Parse /proc/[pid]/smaps_rollup to categorize RSS into memory types.

Returns dict with MB values for:

Rss: total resident
Pss: proportional share
Anonymous: heap + anonymous mmap (C++ allocations, LLVM JIT code)
LazyFree, AnonHugePages, etc.

Parameters:: pid (int | str)
Return type:: dict[str, float]

q2m3.profiling.memory.take_snapshot(label)[source]¶

Take a comprehensive memory snapshot from all measurement layers.

Captures both RUSAGE_SELF (Python process) and RUSAGE_CHILDREN (catalyst subprocess) to detect the measurement blind spot where MLIR→LLVM compilation happens in a child process.

Parameters:: label (str)
Return type:: MemorySnapshot

class q2m3.profiling.memory.MemoryTimeline(interval_s=0.1)[source]¶

Bases: object

Background daemon thread sampling /proc/self/status VmRSS at 100ms intervals.

Also captures /proc/self/smaps_rollup at peak RSS to categorize memory.

Parameters:: interval_s (float)

property peak_smaps: dict[str, float]¶: Memory categorization captured at peak RSS moment.

class q2m3.profiling.memory.ParentSideMonitor(pid, interval_s=0.1)[source]¶

Bases: object

Monitor a child process’s RSS from the parent side via /proc/PID/status.

This provides an independent measurement that validates the child’s self-reported ru_maxrss. Critical for detecting measurement blind spots where getrusage misses certain allocation patterns (mmap, LLVM JIT, etc.).

Parameters:

pid (int)
interval_s (float)

property peak_hwm_mb: float¶

kernel-tracked high water mark for RSS (most reliable).

Type:: VmHWM

Timing Utilities¶

General-purpose timing utilities for q2m3.

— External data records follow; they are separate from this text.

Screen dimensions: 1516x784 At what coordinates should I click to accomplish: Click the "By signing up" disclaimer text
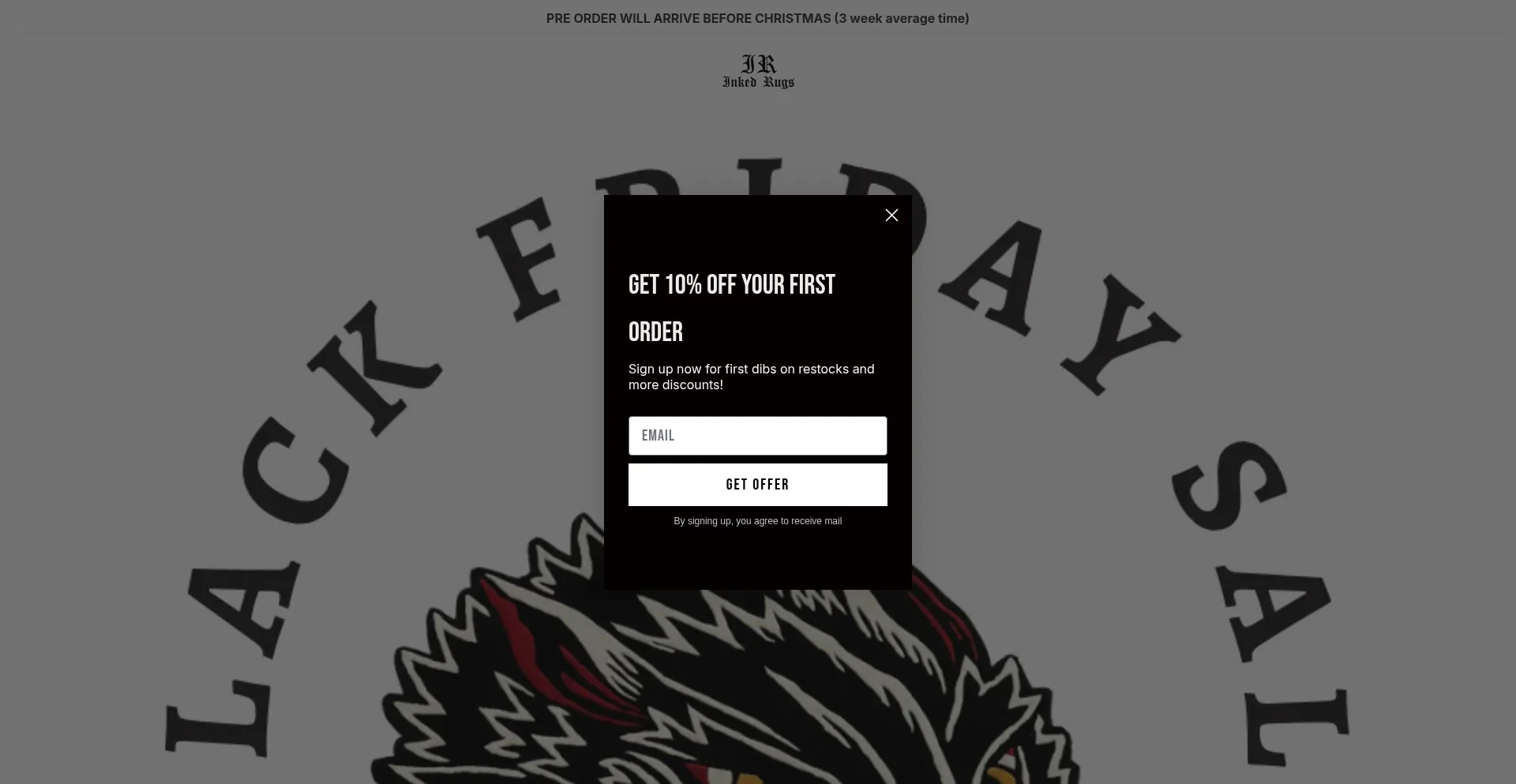tap(757, 521)

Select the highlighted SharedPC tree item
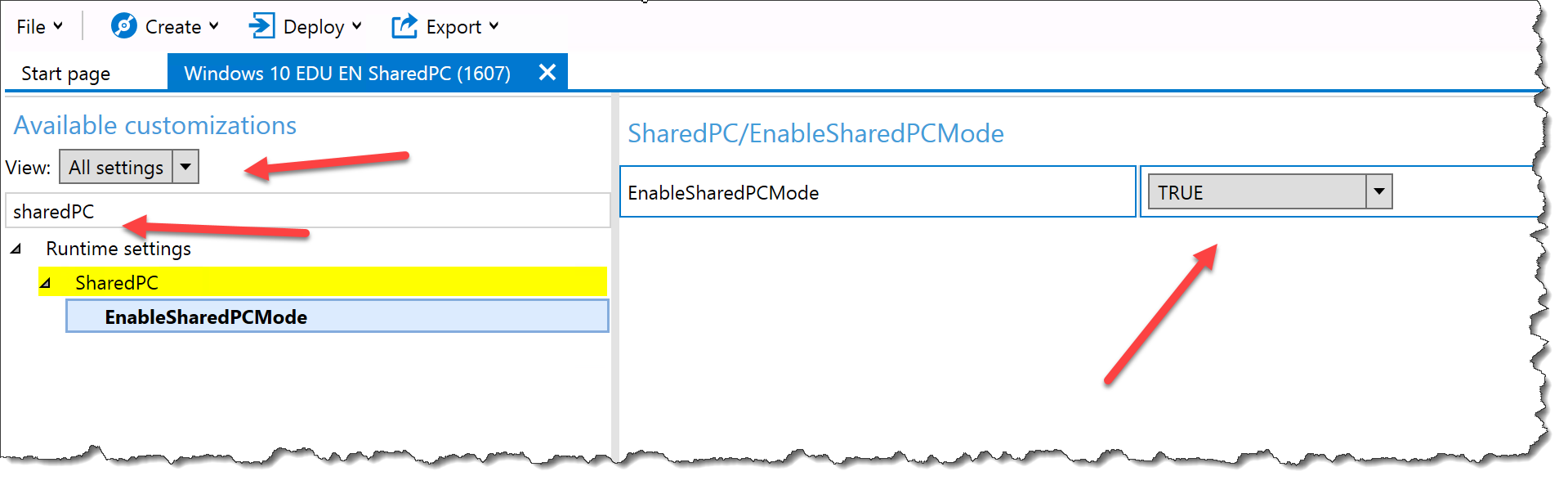coord(116,282)
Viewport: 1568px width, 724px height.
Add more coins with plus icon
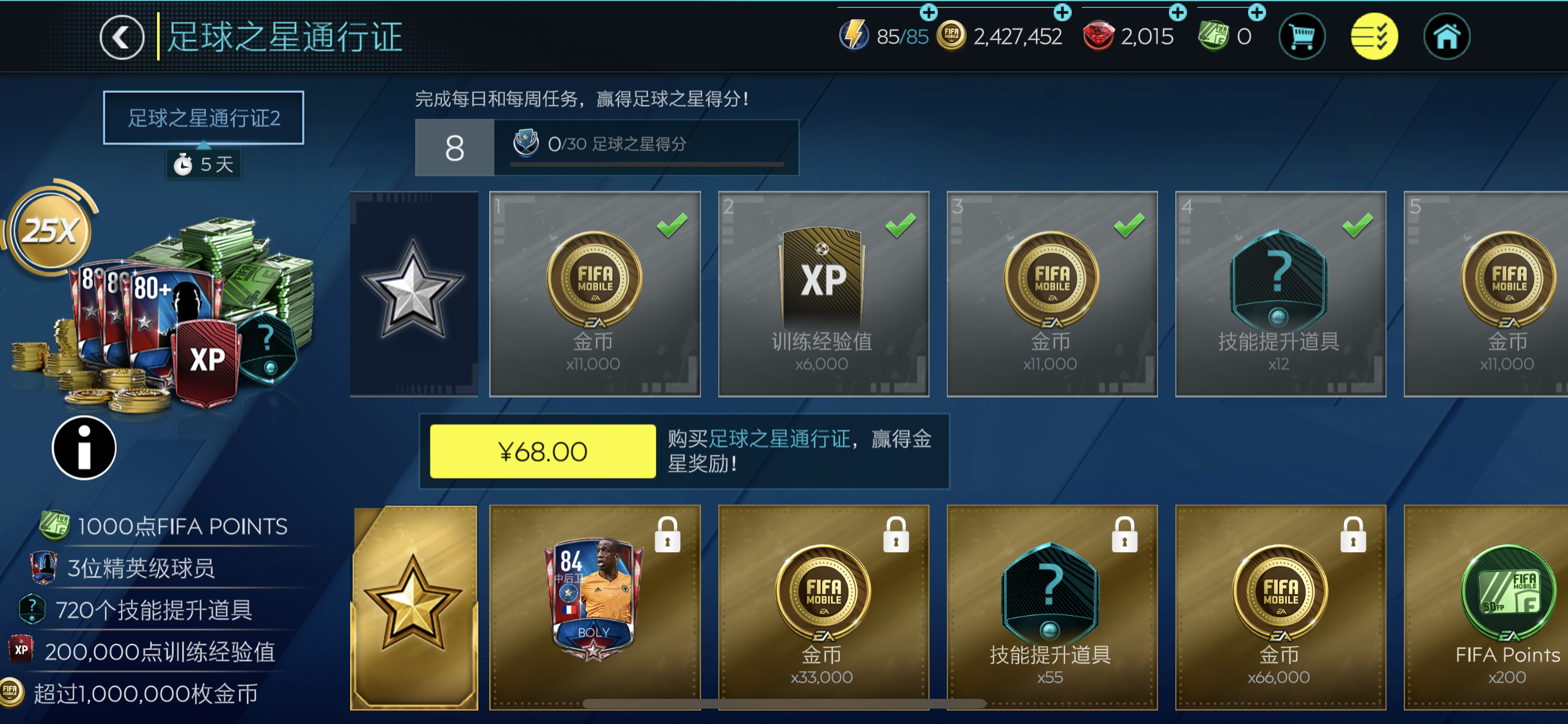(x=1062, y=12)
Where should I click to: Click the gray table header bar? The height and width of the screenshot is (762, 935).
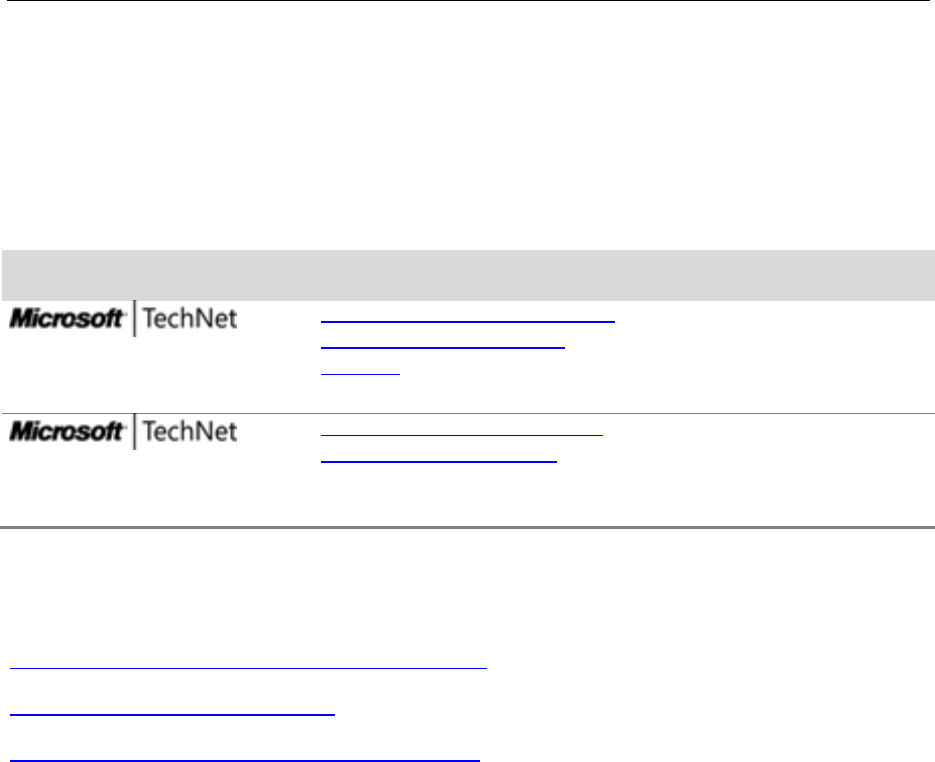[x=468, y=275]
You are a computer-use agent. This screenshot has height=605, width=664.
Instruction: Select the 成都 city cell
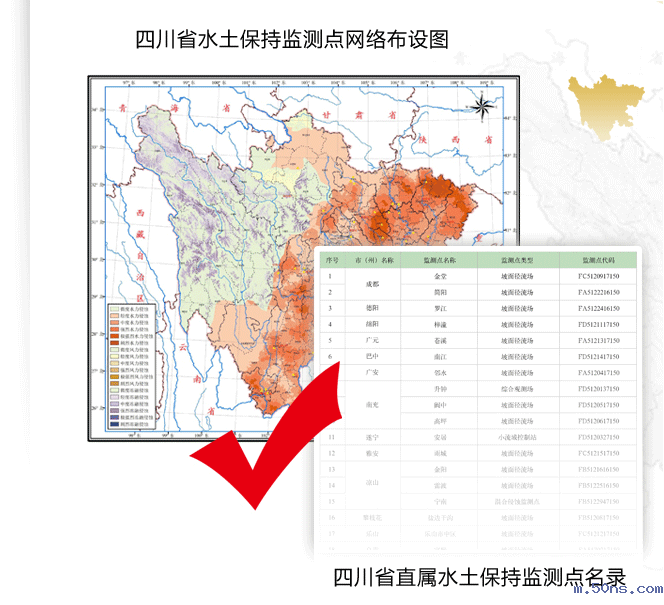pyautogui.click(x=375, y=283)
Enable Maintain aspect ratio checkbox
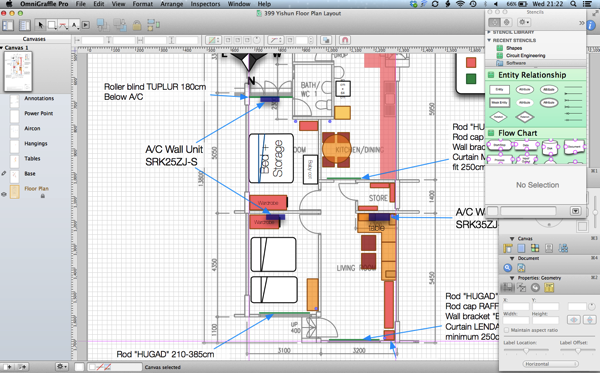Image resolution: width=600 pixels, height=373 pixels. coord(507,330)
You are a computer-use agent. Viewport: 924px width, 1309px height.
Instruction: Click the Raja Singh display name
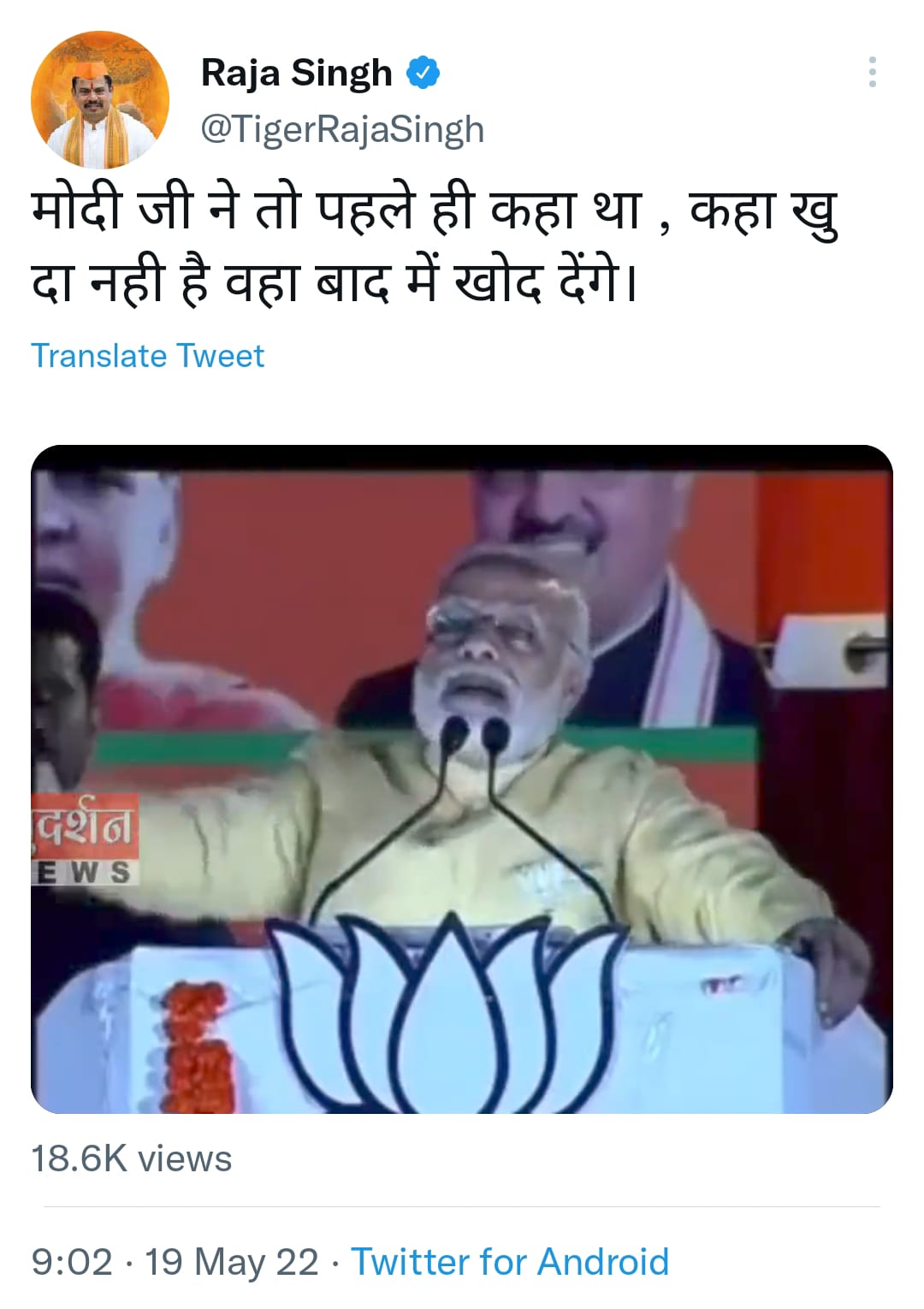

Provides lightweight profiling tools for measuring code section and function execution times. These utilities are independent of QPE-specific profiling and can be used anywhere in the codebase.

q2m3.profiling.timing.profile_section(name, verbose=True)[source]¶

Context manager for profiling a code section.

Parameters:

name (str) – Name of the section being profiled
verbose (bool) – Whether to print timing information

Yields:

dict – A timing info dictionary that gets updated with elapsed time

Example:

with profile_section("QPE calculation") as timing:
    result = run_qpe()
print(f"Elapsed: {timing['elapsed']:.3f}s")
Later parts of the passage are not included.